--- BEGIN Available records ---
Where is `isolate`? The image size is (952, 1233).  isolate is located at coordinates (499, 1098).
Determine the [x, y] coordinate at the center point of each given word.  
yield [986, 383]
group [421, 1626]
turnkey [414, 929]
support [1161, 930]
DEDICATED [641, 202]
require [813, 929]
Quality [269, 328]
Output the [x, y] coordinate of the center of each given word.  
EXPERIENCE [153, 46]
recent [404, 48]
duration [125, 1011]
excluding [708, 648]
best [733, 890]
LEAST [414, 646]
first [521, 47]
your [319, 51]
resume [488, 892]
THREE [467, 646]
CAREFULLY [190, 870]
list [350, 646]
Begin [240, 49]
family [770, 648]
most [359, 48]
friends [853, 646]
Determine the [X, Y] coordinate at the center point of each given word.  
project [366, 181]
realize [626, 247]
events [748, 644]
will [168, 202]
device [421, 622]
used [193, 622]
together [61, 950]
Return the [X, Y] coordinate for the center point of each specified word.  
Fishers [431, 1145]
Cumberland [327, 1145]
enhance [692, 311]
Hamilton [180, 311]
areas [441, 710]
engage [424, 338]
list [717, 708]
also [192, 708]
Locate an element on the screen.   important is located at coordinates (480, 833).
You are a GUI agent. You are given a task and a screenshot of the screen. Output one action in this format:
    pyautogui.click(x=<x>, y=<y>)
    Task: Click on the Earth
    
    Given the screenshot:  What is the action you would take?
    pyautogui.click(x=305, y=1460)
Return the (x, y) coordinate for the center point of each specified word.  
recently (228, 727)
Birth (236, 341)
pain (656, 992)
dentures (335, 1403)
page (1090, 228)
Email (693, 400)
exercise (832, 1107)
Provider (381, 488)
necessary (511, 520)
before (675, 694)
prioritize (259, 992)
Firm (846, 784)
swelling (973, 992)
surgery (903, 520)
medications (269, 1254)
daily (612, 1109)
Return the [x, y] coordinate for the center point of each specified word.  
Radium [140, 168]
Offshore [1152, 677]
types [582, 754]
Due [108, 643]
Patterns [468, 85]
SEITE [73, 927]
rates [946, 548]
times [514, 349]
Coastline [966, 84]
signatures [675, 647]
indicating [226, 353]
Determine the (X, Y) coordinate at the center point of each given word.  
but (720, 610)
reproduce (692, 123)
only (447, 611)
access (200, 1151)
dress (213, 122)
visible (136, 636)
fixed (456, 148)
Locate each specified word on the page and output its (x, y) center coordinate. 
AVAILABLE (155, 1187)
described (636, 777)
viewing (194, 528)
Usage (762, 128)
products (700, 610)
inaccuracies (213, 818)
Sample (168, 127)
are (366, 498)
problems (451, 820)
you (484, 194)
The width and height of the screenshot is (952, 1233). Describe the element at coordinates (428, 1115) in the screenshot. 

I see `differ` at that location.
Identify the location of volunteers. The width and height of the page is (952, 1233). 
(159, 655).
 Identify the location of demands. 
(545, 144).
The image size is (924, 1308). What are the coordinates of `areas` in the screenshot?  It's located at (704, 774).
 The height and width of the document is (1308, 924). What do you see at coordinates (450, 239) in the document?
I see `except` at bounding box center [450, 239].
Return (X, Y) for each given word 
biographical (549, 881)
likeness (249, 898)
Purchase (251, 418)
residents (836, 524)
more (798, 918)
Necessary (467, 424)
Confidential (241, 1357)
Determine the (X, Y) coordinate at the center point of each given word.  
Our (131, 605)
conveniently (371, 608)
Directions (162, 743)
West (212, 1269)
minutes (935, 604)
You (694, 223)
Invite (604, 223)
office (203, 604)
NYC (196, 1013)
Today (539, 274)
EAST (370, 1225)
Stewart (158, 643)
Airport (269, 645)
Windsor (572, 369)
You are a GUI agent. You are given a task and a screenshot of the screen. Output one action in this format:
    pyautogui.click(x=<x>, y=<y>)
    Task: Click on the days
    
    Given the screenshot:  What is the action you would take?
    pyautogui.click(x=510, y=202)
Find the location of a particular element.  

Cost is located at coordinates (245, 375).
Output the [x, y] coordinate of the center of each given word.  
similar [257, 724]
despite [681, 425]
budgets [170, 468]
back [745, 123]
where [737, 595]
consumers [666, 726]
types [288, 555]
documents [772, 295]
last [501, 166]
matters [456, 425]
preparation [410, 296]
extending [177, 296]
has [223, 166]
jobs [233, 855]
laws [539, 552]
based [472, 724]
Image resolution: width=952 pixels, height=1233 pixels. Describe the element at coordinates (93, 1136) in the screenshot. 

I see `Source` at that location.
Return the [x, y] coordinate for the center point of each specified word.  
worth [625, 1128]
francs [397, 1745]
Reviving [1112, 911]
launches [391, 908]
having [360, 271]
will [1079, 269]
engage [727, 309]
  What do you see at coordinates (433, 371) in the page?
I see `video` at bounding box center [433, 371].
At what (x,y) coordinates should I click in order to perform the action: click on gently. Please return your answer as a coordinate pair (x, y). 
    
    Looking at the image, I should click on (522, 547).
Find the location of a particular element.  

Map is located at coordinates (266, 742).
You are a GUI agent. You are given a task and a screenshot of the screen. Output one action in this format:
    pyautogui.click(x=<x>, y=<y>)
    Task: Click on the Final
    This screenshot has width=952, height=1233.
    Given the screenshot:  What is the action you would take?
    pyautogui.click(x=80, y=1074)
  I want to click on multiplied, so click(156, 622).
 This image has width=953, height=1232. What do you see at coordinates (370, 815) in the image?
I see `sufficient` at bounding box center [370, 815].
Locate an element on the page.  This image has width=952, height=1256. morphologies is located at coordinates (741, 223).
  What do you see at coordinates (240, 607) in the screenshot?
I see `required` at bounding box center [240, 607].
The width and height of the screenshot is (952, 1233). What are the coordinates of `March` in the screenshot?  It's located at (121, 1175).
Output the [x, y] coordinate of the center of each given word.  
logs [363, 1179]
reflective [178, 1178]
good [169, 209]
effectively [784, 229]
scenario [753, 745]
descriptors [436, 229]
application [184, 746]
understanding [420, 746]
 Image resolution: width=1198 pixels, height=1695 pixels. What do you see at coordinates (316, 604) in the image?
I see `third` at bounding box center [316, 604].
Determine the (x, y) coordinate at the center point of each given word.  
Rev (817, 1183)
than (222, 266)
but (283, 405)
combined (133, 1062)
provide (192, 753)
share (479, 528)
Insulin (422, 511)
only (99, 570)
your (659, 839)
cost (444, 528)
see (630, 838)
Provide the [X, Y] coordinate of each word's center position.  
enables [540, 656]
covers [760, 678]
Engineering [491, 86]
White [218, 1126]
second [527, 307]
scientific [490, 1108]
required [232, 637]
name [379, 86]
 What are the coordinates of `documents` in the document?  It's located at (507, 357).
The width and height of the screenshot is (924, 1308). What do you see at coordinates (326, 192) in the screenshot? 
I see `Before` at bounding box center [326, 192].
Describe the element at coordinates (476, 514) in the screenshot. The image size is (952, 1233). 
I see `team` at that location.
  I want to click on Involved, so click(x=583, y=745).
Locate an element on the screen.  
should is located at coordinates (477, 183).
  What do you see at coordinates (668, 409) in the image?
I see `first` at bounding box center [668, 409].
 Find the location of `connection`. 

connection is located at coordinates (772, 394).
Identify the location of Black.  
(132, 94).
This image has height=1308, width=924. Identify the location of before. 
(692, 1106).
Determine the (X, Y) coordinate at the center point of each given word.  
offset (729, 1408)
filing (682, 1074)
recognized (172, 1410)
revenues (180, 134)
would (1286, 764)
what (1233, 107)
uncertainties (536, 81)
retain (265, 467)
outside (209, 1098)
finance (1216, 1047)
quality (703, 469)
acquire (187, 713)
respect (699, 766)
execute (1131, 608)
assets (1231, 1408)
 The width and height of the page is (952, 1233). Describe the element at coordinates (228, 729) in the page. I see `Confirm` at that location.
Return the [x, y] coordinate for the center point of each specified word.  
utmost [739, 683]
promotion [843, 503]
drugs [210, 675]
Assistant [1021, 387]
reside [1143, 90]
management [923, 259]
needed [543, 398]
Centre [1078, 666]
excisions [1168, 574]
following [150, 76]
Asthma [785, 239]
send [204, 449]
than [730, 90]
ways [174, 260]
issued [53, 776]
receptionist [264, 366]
--- END Available records ---
▶ _Task statement_
Starting at the line of the data that contains "last [501, 166]" and ending at the line that contains "based [472, 724]", reproduce those lines with "matters" swapped for "issues", leaving everything else unchanged.

▶ _The reply_
last [501, 166]
issues [456, 425]
preparation [410, 296]
extending [177, 296]
has [223, 166]
jobs [233, 855]
laws [539, 552]
based [472, 724]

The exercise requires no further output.